Lieutenant Riley had been invalided home after being shot down in his FE2b (5212) on 27 June 1916. His observer Lieutenant EH Bird was killed. After convalescence he took up as post as an instructor at the Gosport Training School in December 1916.

Today Lieutenant Riley flew to Dartmouth Naval College and took his younger brother, John Salusbury Riley a 15 year old naval cadet up for a spin in an FE2b (4899). The aircraft suffered some sort of malfunction and crashed in the grounds of the college. Roger was severely injured but his brother John was thrown out of the aircraft and killed.

A minor story perhaps, but it demonstrates the relatively lackadaisical approach to things in the RFC at the time where pilots were permitted to use aircraft as personal runarounds.
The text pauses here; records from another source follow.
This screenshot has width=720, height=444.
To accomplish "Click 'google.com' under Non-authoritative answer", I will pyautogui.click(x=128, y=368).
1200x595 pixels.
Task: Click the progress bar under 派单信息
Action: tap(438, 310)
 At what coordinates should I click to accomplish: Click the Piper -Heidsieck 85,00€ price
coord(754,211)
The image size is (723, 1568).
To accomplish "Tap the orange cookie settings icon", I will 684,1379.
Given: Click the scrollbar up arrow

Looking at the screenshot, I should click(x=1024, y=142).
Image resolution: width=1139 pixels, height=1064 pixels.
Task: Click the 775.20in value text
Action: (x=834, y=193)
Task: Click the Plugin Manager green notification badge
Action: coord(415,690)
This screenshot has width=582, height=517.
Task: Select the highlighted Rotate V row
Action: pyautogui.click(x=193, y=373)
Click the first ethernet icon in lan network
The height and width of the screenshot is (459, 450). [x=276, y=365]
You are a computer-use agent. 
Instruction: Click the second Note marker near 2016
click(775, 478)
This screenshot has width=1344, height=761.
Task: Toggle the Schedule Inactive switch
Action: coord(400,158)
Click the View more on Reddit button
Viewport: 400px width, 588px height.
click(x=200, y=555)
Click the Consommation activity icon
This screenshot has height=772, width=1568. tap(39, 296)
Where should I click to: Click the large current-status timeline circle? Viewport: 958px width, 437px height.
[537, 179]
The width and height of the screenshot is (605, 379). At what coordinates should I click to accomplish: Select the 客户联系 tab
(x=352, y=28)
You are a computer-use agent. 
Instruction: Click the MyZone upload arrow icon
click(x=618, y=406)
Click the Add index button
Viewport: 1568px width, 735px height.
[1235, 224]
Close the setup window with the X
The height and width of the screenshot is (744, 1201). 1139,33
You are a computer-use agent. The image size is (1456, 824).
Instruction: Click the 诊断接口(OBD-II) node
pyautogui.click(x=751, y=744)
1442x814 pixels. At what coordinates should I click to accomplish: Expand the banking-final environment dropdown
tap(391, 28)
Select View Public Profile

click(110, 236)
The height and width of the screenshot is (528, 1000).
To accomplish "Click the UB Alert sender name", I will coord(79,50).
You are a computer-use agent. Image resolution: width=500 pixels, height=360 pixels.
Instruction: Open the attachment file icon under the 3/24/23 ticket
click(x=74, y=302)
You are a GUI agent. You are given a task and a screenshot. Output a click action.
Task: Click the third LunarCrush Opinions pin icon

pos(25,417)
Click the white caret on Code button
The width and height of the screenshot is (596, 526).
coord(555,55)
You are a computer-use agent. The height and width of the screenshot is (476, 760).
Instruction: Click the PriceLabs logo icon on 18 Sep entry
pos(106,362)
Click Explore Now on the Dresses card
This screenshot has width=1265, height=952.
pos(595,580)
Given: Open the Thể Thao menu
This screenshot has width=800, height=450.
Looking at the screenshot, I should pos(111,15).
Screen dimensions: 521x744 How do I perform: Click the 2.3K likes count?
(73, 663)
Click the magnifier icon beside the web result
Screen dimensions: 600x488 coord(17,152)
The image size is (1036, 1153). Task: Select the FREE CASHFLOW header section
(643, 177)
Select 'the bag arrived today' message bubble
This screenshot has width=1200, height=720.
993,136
It also demonstrates a bit of mystery solving as there is obviously no record of John Salusbury Riley as a military casualty. He is however mentioned it the RFC casualty cards detailing the accident and in the aircraft record. Two separate groups attempted to identify him and a combination of coroner’s, parish and census records pointed to the fact that he was Roger’s younger brother.

Roger survived the war and lived until 14 September 1960. He named his first son, born 6 April 1920, John Salusbury."



Revision history:

14-Jan-2019 16:53 Dr. John Smith Added
14-Jan-2019 16:53 Dr. John Smith Updated [Departure airport]
21-Jan-2019 19:19 Nepa Updated [Operator, Operator]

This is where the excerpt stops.